Einen weniger wetterempfindlichen Auslösemechanismus erhielt man, indem man die Lunte durch einen Funkengeber ersetzte. Das war zuerst ein Rad, das über einen Feuerstein schrammt (Radschloss, ab 1500); noch effektiver war das Schnappschloss (ca. 1530), das den Hahn auf eine gerillte Schlagplatte schnellen lässt. Das Steinschloss, die letzte Entwicklungsstufe, ist eine Abwandlung davon, es hat obendrein noch einen Zündkanal, der die Zünd- von der Hauptladung trennt.

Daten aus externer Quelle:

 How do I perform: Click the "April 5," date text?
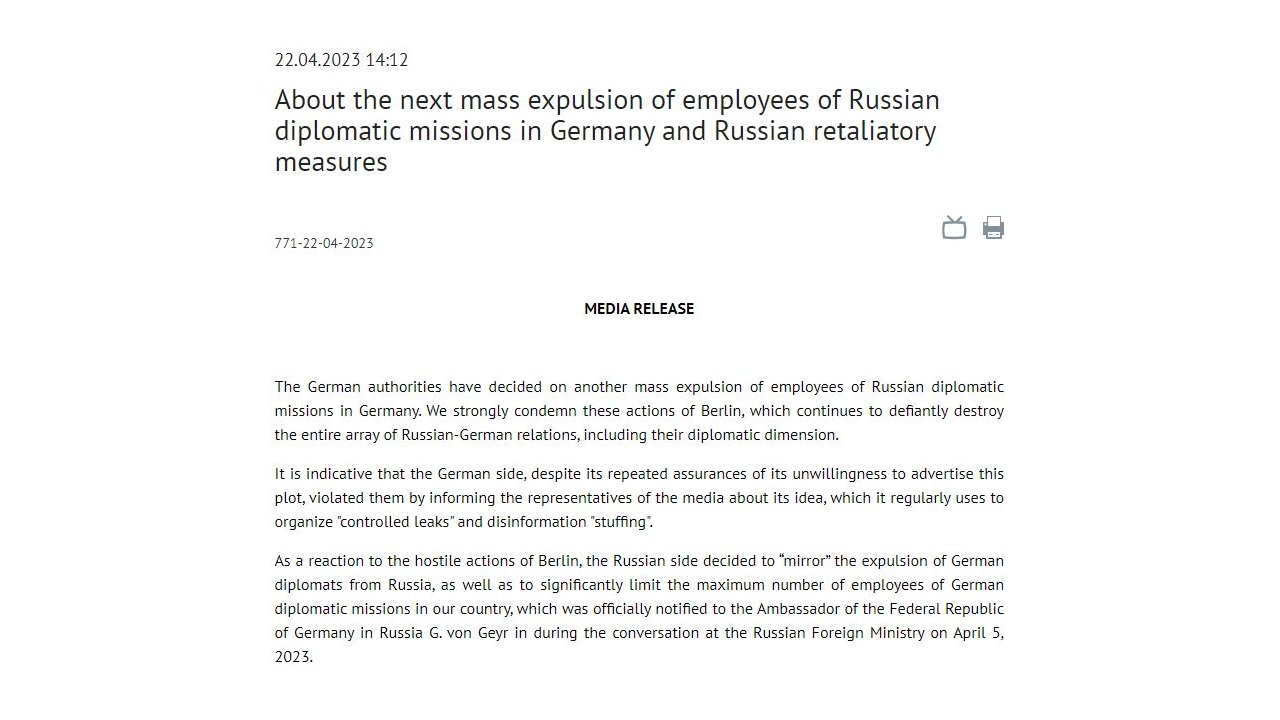(x=977, y=633)
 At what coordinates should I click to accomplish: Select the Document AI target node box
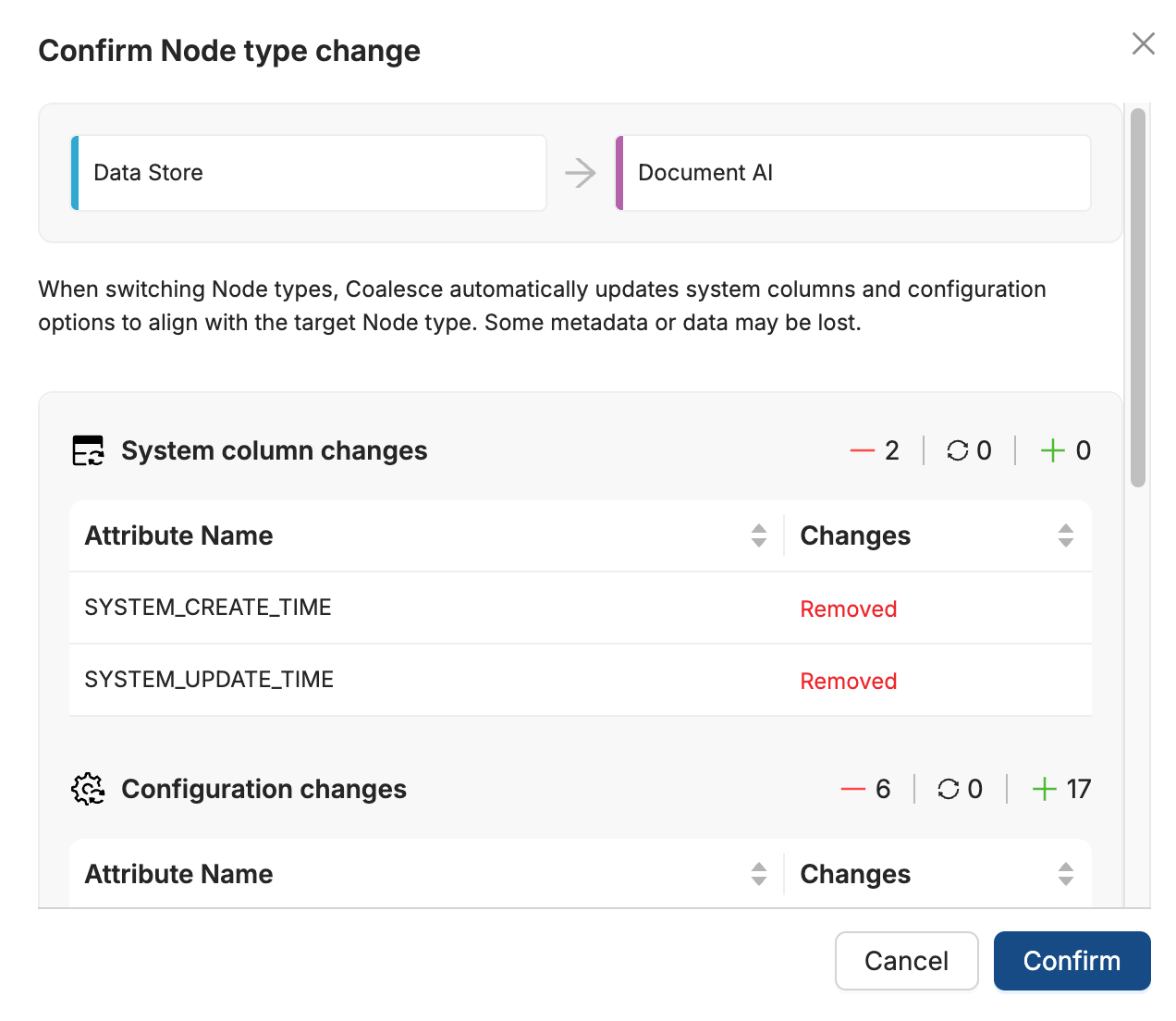pos(852,173)
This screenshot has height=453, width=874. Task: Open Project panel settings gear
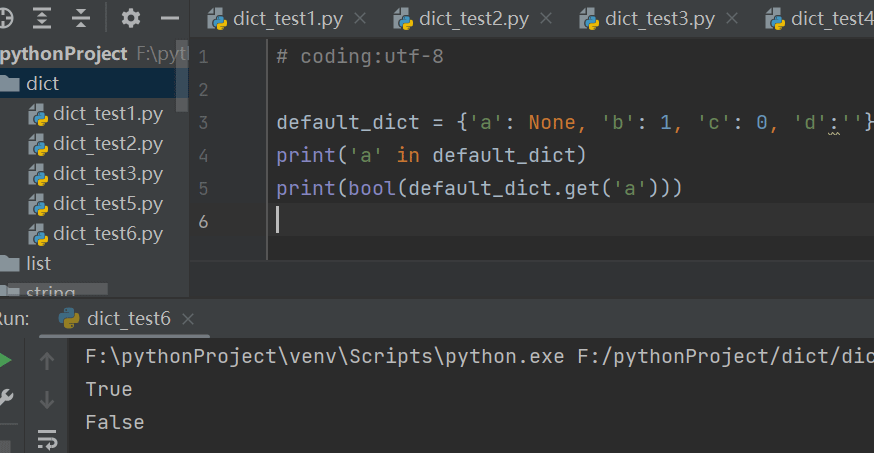click(x=131, y=18)
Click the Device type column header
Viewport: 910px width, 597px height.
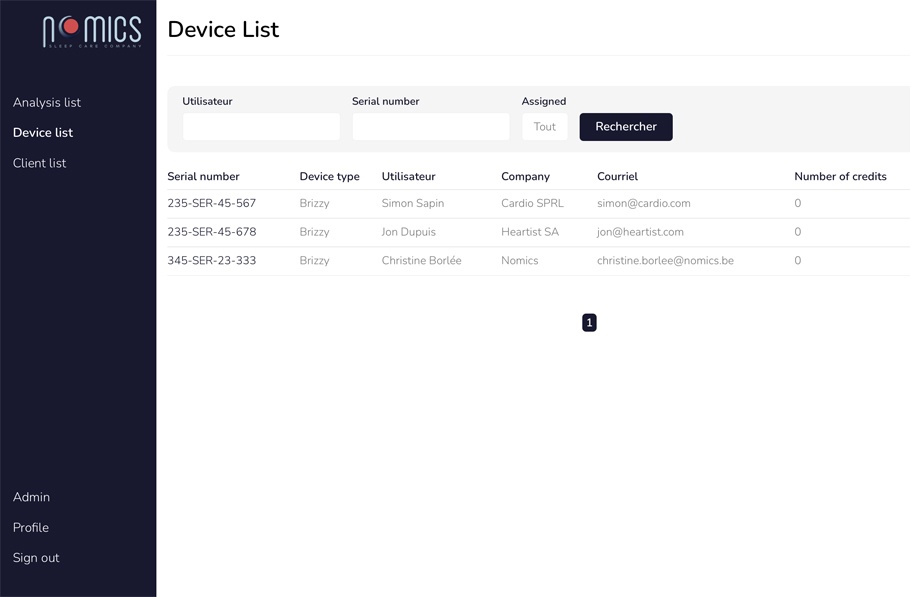pos(329,176)
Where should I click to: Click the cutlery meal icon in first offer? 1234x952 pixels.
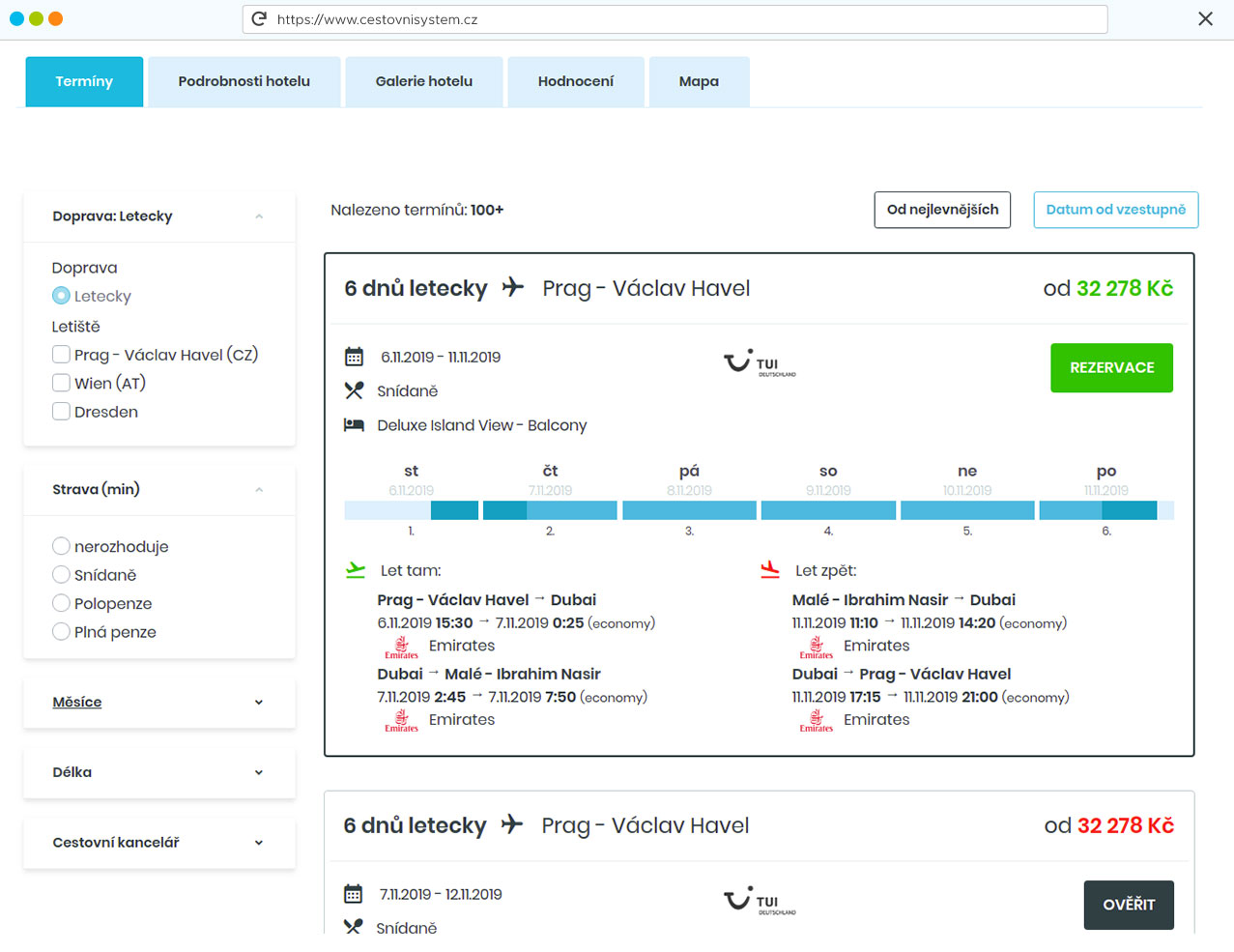click(355, 391)
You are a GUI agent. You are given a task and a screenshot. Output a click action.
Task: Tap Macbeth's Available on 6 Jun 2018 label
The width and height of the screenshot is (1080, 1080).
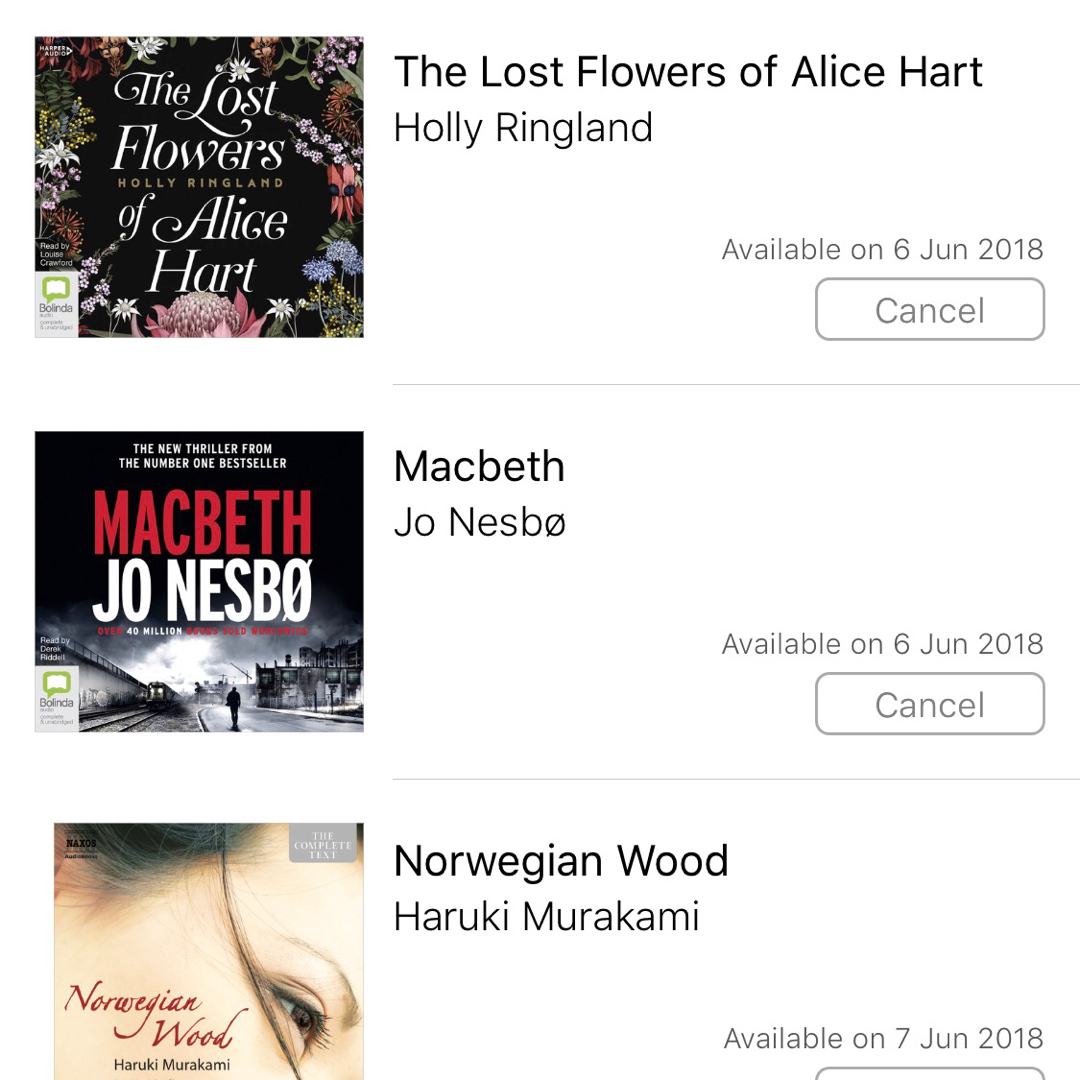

Die Muskete ist letztlich nur eine schwere, zielgenaue Abart der Arkebuse, i.d.R. mit Radschloss. (Bis zum 17. Jhdt. baute man aber auch Arkebusen und Musketen mit Luntenschloss, das war billiger.)

Die Herstellung einer einfachen Arkebuse dauerte nach 1450 wenige Wochen. Bei den Steinbüchsen dürfte die Bauzeit stark variiert haben: Um die "Mons Meg" zu bauen, brauchte Jehan Cambier mit seinen Gehilfen mehrere Monate. Zu bedenken ist dabei jedoch, dass große Steinbüchsen auch Prunkobjekte waren und entsprechend langwierig und aufwendig verziert wurden.

(Kurze Darstellung nach Bachrach, Bernard S. u. David S. : 'Warfare in Medieval Europe c.400-c.1453'; van Loo, Bart: 'Burgund'; Funcken, Liliane u. Fred: 'Historische Waffen und Rüstungen')
 
Zuletzt bearbeitet:
Moin

Du kannst auch noch in einem Mittelalterforum nachfragen, wir haben da ein Forum " Mittelalterforum.org" da gibt es auch keine Werbung, ( für die Forenregeln hier!), da behandeln wir auch solche Themen und einige Mitglieder sind auch in dieser Hinsicht aktiv.
 
Vielen Dank nochmal für die Rückmeldungen. Falls jemand anderes auf die selbe Frage stößt habe ich noch folgende Quelle gefunden, wo der Waffenbau erläutert wird.

Heerwesen der Neuzeit; Waffen der Landsknechte von Georg Ortenburg.